Another argument he tried was that there are two sides to the debate and experts can often disagree. In the case of global warming, there is no real debate because there is scientific consensus. There may, of course, be disagreements regarding the rate of global warming, the impact of global warming, and what policies we should put in place (notice, this is politics, not science, but perhaps is scientifically-informed politics), but this does not entail that global warming is not happening. Two sides to a debate doesn't automatically make a position valid, either.

Just because certain politicial groups may support 'global warming legislation' or 'push' the fact that global warming is happening or if it is the case (and it is) that some people are 'making money off global warming' does not entail that there is some sort of conspiracy or flawed scientific methodology. This is a causal fallacy; just because one thing happens does not entail that it is linked to the other...and it's also a non-sequitur (so what if people are making money? This doesn't entail that global warming is not happening). What's happening here is very similar to what '9-11 Truthers' are doing when they say things like "Oh, look! People sold stocks before 9-11, so they must have known about it and were in on a conspiracy." Just because people profit off of something, whether intentionally or not, does not entail a conspiracy.

When I asked him why he believes what he believes in the matter of God's existence, he actually pulled Pascal's Wager by saying "Well, if you're wrong, you're going to Hell and if I'm wrong, I lose nothing." I quickly demolished this horrid argument and he moved on to say that he "feels" that belief in God is justified. (More about my evaluation of Pascal's Wager is here.)

I asked him why feeling something is true makes it so and I was given a very long anecdotal story previously that he appealed to.

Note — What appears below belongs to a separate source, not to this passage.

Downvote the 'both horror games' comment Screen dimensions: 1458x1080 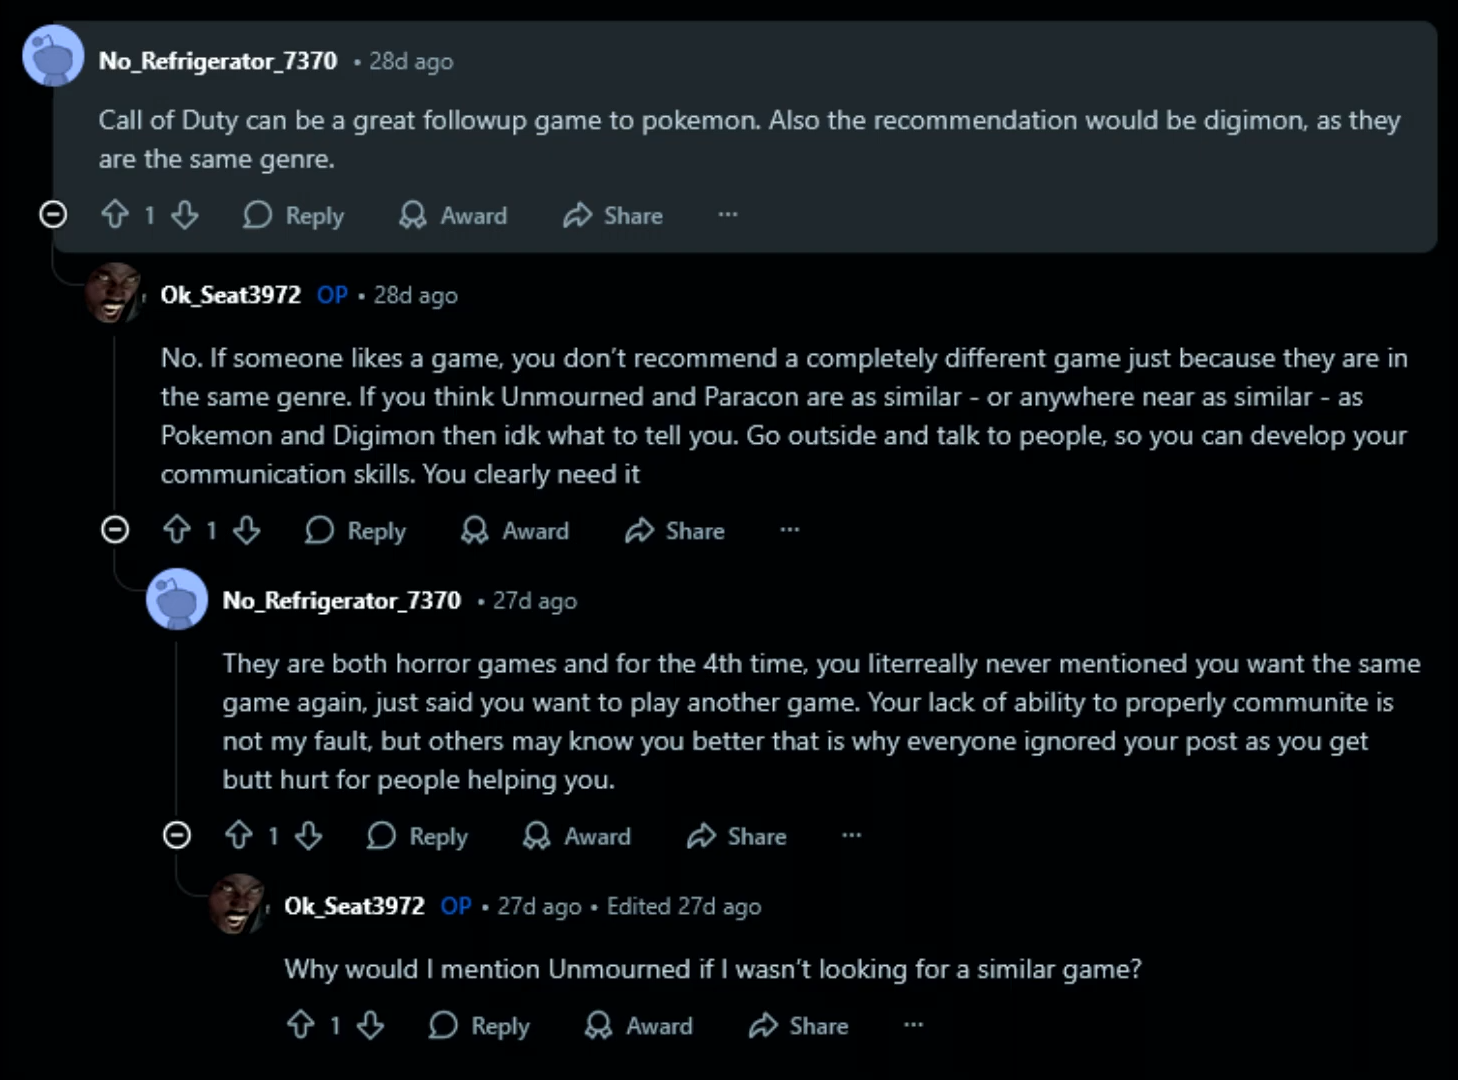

His son was in a coma and had very low chances of living. Eventually, he recovered after doctors told the parents to 'pull the plug.' Therefore, he believes in God and thinks that this was a wake-up call. Anecdotal stories are really problematic (I can't really know the details or if it even happened), but for the sake of argument, let's assume that it is true.

There are many problems. First, the doctors saved the person, not God. If you take the doctors out of the equation, there would be no surviving. Second, what kind of all-powerful and all-knowing god would put someone through a coma to send a 'wake-up call?' Surely, since he is all-powerful and all-knowing, according to believers, he could have revealed himself in some other manner with ease. Third, even if 'something happened' that was not the work of the doctors or a naturalistic recovery, why assume that it is the Christian god or even any god? It's the old argument from ignorance again: I don't know, therefore God. Extraordinary situations are simply not indicative of miracles!

It doesn't take faith to be an atheist and we don't need to take claims on faith. We can, after a reasonable appraisal of the evidence, come to justified conclusions without taking a 'leap of faith.' While we may be wrong about some things, this doesn't mean that we had a faith-based position or that our reasoning process was wrong to begin with. Tomorrow, for example, we can discover that this world was really an illusion and 'we' were brains in a vat. Should we be blameworthy for believing that the world was not an illusion? No. Was believing that the world was real a faith-based claim? No.

The only real candidate for faith in my life is induction (the belief that the future will resemble the past). Induction, though, as I explain in my capstone philosophy paper, which also talks about why I don't have faith in many claims, is necessary for being a functioning human being and, although there are problems with question-begging, is a forced option that everyone must live by (or else they'd probably end up dead, disfigured, or in a mental institution). This is much different than the faith of a religious believer.